AI is evolving rapidly, with the ultimate objective being the development of a comprehensive model, known as generalist AI, capable of analyzing multi-modal data and addressing a wide range of tasks. Currently, most AI models in healthcare are uni-modal and uni-task, requiring separate models for different types of medical data—such as medical records, radiology, pathology, and genomic data—to solve even a single task. Novel deep learning architectures can integrate multimodal, thereby improving model performance2. Recently, PathChat, a chatbot enabling interactive discussions with pathologists, has been introduced, potentially providing expert-level insights related to specific cases136. Extending this concept, generalist deep learning models could integrate comprehensive patient information and interact with physicians similarly to how ChatGPT functions. Such models could allow physicians to define prediction tasks in natural language, with the model explaining its predictions. Generalist AI has the potential to significantly enhance diagnostic and prognostic methods in oncology, shifting from task-specific models to a holistic, integrated approach.

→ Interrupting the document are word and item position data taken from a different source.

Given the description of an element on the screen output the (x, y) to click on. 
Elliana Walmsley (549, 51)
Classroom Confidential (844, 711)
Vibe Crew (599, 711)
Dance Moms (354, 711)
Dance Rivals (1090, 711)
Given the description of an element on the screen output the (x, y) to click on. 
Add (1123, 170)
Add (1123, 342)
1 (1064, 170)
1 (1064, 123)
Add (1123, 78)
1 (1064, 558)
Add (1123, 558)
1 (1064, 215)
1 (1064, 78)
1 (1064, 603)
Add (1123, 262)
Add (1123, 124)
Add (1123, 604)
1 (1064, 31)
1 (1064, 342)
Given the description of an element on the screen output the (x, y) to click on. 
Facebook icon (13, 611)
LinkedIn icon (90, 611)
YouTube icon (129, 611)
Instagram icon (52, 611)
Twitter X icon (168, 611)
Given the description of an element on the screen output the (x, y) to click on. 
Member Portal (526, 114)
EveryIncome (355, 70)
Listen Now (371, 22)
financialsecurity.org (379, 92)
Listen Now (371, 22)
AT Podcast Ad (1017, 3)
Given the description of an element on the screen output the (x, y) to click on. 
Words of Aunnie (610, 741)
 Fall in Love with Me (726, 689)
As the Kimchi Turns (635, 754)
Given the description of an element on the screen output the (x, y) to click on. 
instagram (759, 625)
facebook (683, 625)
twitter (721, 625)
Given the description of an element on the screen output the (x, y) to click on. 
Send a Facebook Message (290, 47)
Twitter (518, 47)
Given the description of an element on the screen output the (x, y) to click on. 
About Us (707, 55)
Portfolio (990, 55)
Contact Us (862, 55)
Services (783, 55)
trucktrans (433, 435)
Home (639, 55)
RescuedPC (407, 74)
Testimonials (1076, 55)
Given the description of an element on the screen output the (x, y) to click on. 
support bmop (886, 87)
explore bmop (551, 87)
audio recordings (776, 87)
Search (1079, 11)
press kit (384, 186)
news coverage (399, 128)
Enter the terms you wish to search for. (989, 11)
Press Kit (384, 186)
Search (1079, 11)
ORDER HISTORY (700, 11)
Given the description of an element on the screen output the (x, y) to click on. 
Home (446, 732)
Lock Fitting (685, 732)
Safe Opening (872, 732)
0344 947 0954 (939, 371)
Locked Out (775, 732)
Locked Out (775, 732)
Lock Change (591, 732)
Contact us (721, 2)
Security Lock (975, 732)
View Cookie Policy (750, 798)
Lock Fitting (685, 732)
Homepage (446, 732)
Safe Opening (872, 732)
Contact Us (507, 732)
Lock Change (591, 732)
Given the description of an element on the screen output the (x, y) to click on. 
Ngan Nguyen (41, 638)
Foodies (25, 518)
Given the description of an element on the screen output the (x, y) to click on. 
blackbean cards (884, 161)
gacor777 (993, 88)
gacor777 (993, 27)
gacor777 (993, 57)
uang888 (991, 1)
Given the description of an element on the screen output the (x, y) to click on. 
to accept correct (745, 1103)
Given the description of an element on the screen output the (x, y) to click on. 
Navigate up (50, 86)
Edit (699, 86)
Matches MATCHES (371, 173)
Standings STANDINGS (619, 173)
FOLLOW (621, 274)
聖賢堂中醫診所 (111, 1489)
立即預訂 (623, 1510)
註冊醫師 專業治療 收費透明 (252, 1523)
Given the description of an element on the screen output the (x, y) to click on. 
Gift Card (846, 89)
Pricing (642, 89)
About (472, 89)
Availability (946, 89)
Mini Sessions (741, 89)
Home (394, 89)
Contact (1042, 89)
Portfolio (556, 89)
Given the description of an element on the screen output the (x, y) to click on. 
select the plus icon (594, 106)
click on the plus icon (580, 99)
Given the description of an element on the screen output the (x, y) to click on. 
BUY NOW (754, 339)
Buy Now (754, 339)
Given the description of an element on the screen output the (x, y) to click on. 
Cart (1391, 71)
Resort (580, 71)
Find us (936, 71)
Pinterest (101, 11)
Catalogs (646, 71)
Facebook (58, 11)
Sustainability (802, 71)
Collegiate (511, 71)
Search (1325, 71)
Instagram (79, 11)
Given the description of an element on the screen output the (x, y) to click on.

Beyond traditional medical data like radiologic images and genomic information which are costly and not time-sensitive, technological advances in smartphones and wearable sensors can collect extensive physiological and environmental data for each patient. AI holds substantial promise in managing these large datasets to identify individuals at high risk for cancers that are influenced by environmental and behavior factors, such as lung cancer. In the future, real-time AI-assisted lung cancer prevention could offer personalized early intervention and risk management strategies while accumulating valuable data for researchers to identify underlying risk factors. Integrating personal data can also facilitate remote monitoring, providing alerts to primary physicians and patients as necessary, during the diagnosis and treatment course of lung cancer.

Limitations

The discussed AI applications themselves face significant limitations hindering immediate widespread clinical translation. These include challenges in data sharing and quality, inherent model biases, the “black-box” nature affecting interpretability, and a general lack of reproducibility and external validation in many studies. Most currently approved AI tools are imaging-based and target specific tasks, indicating that the full potential of multi-modal, generalist AI is yet to be realized in routine clinical practice.

Conclusion

AI is significantly advancing lung cancer care across prevention, screening, diagnosis, prognosis, treatment, and monitoring by analyzing complex data to personalize patient management. (Fig. 1) Deep learning algorithms show immense potential in improving diagnostic accuracy, predicting treatment responses, and automating tasks. However, challenges such as data sharing, model bias, lack of interpretability, and reproducibility issues hinder widespread clinical adoption. Multi-party collaboration is needed to optimize and adjust regulatory frameworks and processes, improve AI development, validation, and documentation standards, address challenges of advanced and evolving AI, and strengthen full lifecycle management and post-market surveillance. The development of generalist AI which capable of integrating multimodal data, will provide holistic and interactive decision support.